* _The task_
Please give again, exactly and only, the stretch of lines from the one containing "613-580-2483 (127, 2266)" to the end of the entries below.

[Records drawn from a dataset]

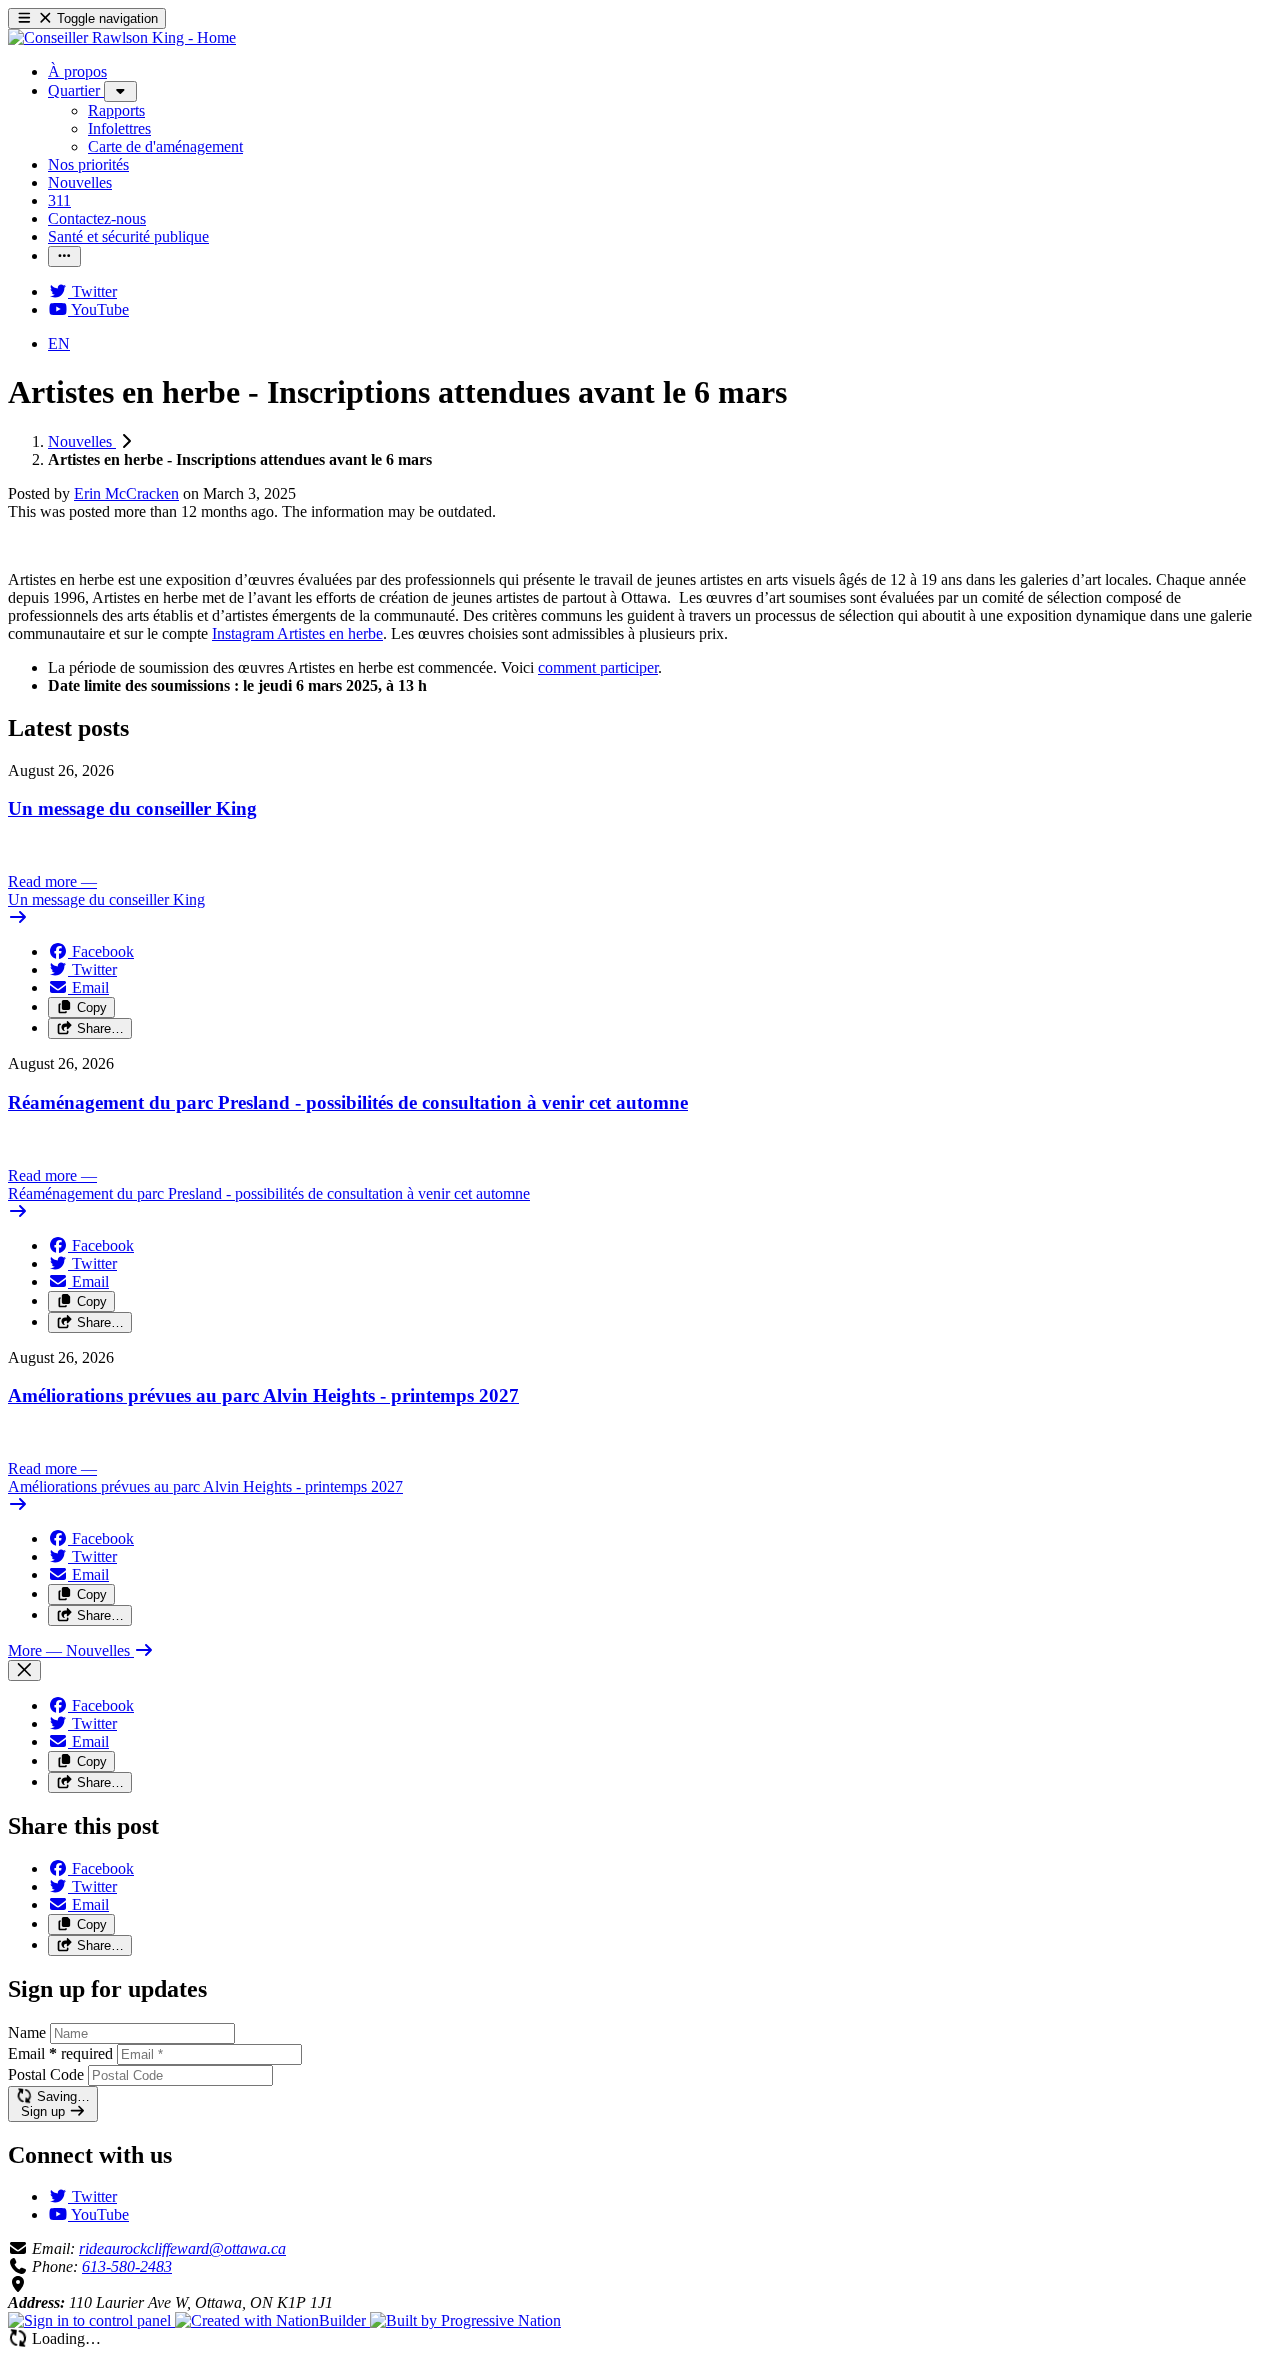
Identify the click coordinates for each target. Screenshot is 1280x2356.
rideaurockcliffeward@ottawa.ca (182, 2248)
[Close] (24, 1670)
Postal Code (46, 2074)
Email (60, 2053)
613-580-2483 (127, 2266)
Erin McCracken (126, 493)
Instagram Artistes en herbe (297, 633)
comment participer (598, 667)
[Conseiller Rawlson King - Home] (122, 37)
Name (27, 2032)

* _Result_
613-580-2483 (127, 2266)
Erin McCracken (126, 493)
Instagram Artistes en herbe (297, 633)
comment participer (598, 667)
[Conseiller Rawlson King - Home] (122, 37)
Name (27, 2032)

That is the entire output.